Своим ответом Мод была удивлена даже еще больше, чем Аллен. Удивлена и обрадована. Она поступила правильно, что согласилась. Это внушало оптимизм. Возможно, на нее так подействовали играющие вблизи дети – их умение «радоваться жизни», как выразился Аллен Дрейк. Что бы это ни было, но до самого вечера ее не покидало ощущение, которого она не испытывала с начала войны: она жила в ожидании не окончания войны, а чего-то другого.

Стоя в своей маленькой комнатке, Мод смотрела в неглубокий стенной шкаф. С левой стороны висели вещи Эдит, с правой – ее. Три выходных платья, которые она взяла сюда с собой, были довольно простыми. Из них она выбрала платье из голубого шелка. Что касается косметики, у нее остались лишь несколько маленьких пузырьков, к которым она почти не прикасалась с тех пор, как пришла в госпиталь. Медсестры не пользовались косметикой. Встав перед наклоненным зеркалом, Мод аккуратно подвела губы бледно-розовой помадой. Она вдруг осознала, что чувствует себя счастливой, собираясь на свидание. Ей нравилось смотреться в зеркало, и она не боялась, что возненавидит свое отражение. Она с радостью прихорашивалась, воображая, как будет сидеть за столиком напротив Аллена.

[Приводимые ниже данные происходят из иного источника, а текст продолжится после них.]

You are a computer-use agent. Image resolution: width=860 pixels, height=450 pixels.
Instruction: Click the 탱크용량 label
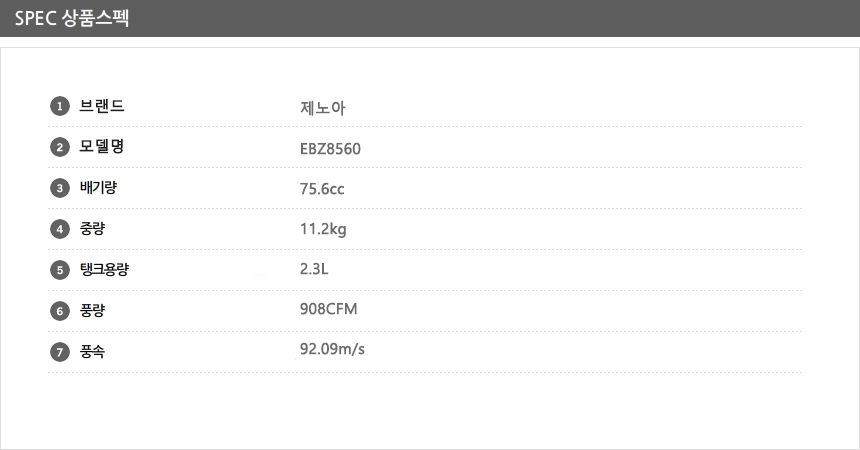pos(104,270)
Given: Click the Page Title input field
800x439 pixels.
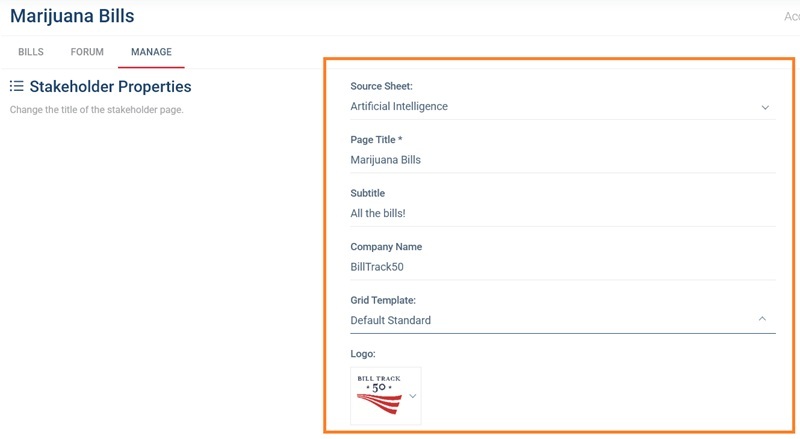Looking at the screenshot, I should pyautogui.click(x=562, y=160).
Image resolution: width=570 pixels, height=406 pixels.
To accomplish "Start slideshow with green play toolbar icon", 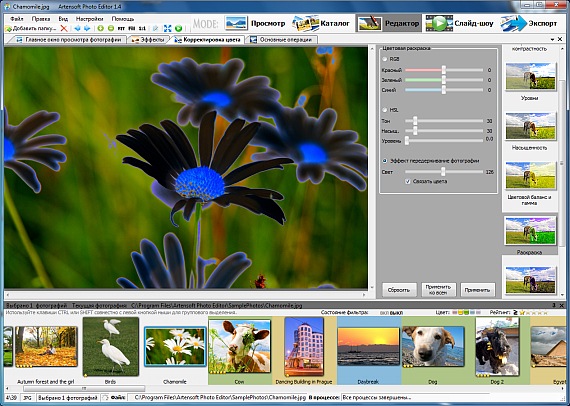I will (178, 28).
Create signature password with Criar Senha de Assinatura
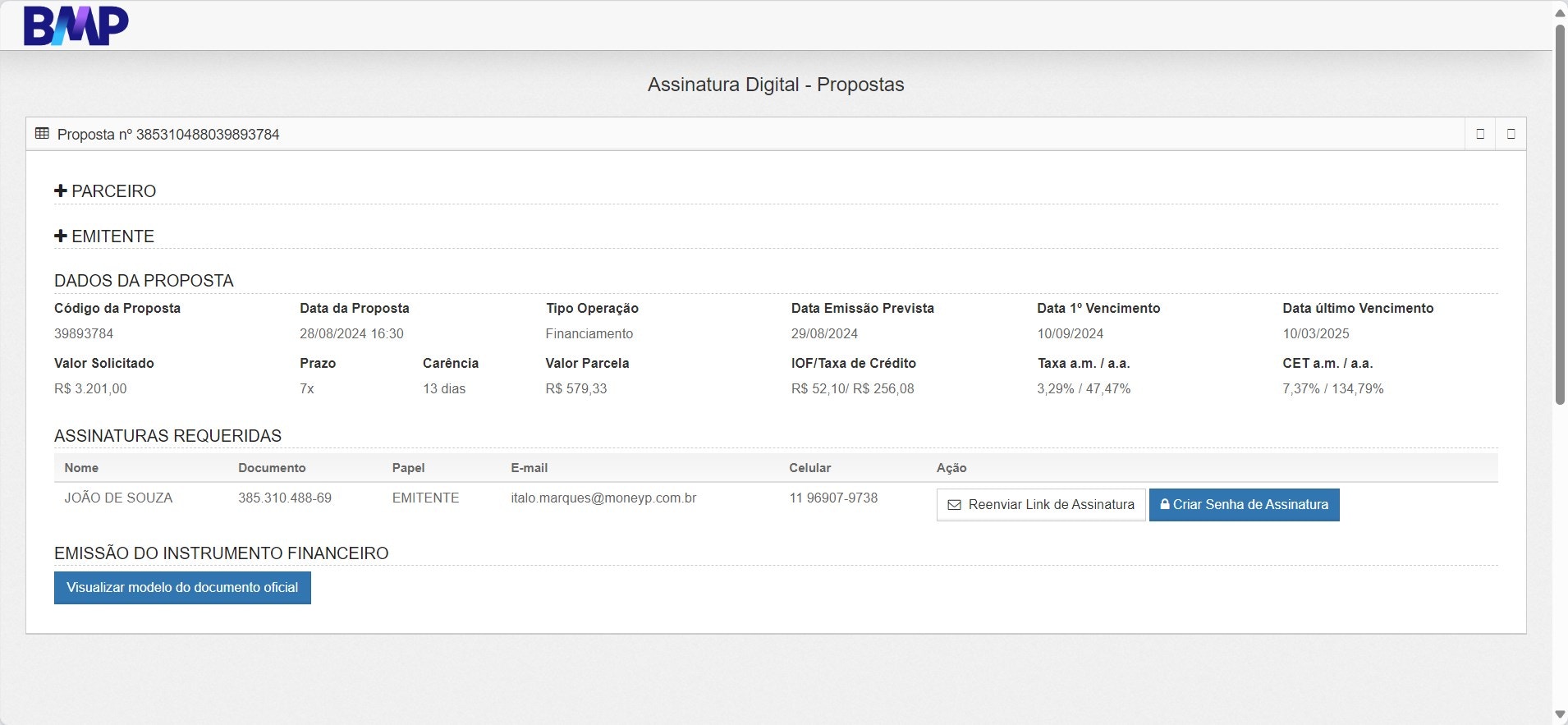The width and height of the screenshot is (1568, 725). pos(1244,505)
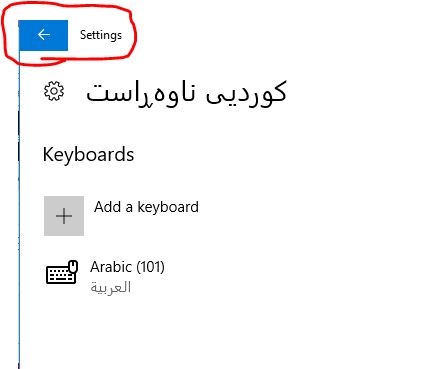Click the Keyboards section heading
430x369 pixels.
coord(88,154)
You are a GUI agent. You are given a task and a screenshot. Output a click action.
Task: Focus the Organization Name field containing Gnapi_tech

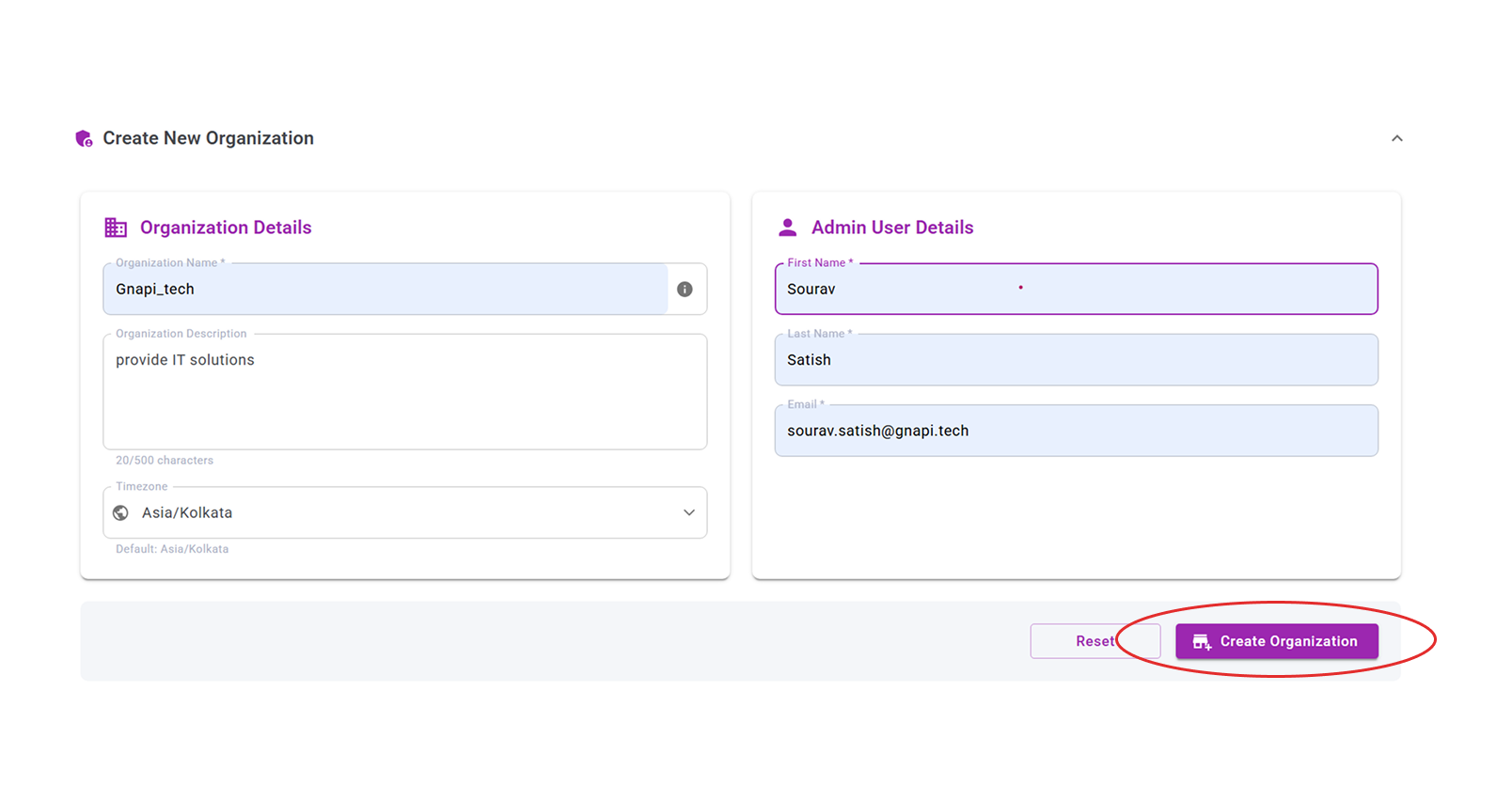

В половине седьмого Мод и Аллен вышли из госпиталя и по дороге направились в город, в паб под названием «Коротышка», а спустя час они в кромешной тьме – соблюдалась светомаскировка – уже возвращались назад. Так же они поступили и вечером следующего дня, и на третий вечер.

– Мне это кажется или жизнь и впрямь нормализуется? – спросил в тот вечер Аллен, когда они возвращались из паба. Они как раз шли по газону. Перед ними вырисовывались очертания госпиталя. Мрачное массивное здание в безлунную ночь было похоже на развалины.

– Полагаю, это, как говорят, временное затишье, – ответила Мод.

Она глянула на Аллена, но в темноте не смогла различить его черты, хотя он находился рядом с ней. Однако за последние несколько дней она изучила интонации его голоса и сейчас поняла, что он смущенно улыбается. О чем они говорили за все то время, что она изучала нюансы его голоса? Мод не могла бы ответить. Последние две ночи, когда Мод без сил падала в свою постель, Эдит умоляла ее хоть чуть-чуть рассказать, о чем они беседовали с Алленом, но Мод не могла вспомнить ничего такого, что хотя бы отдаленно вызывало интерес. Они с Алленом говорили о госпитале и о войне конечно же, и Аллен упомянул о том, что он – сын врача из Дувра, а Мод, отвечая ему откровенностью на откровенность, поведала о жизни дочери мануфактурщика из Лонгвуд-Фоллса (штат Нью-Йорк). Но Мод ценила эти свидания вовсе не за то, что они говорили друг другу. Ей просто нравится общество Аллена, объясняла она Эдит, умалчивая о том, что ей также было приятно сидеть напротив красивого мужчины, который, судя по всему, получал истинное удовольствие от общения с ней.

Мод с Алленом замедлили шаг и остановились посреди лужайки. Днем смотритель территории госпиталя подстригал газон, воздух полнился благоуханием свежескошенной травы. Пьянящий запах, подумала Мод.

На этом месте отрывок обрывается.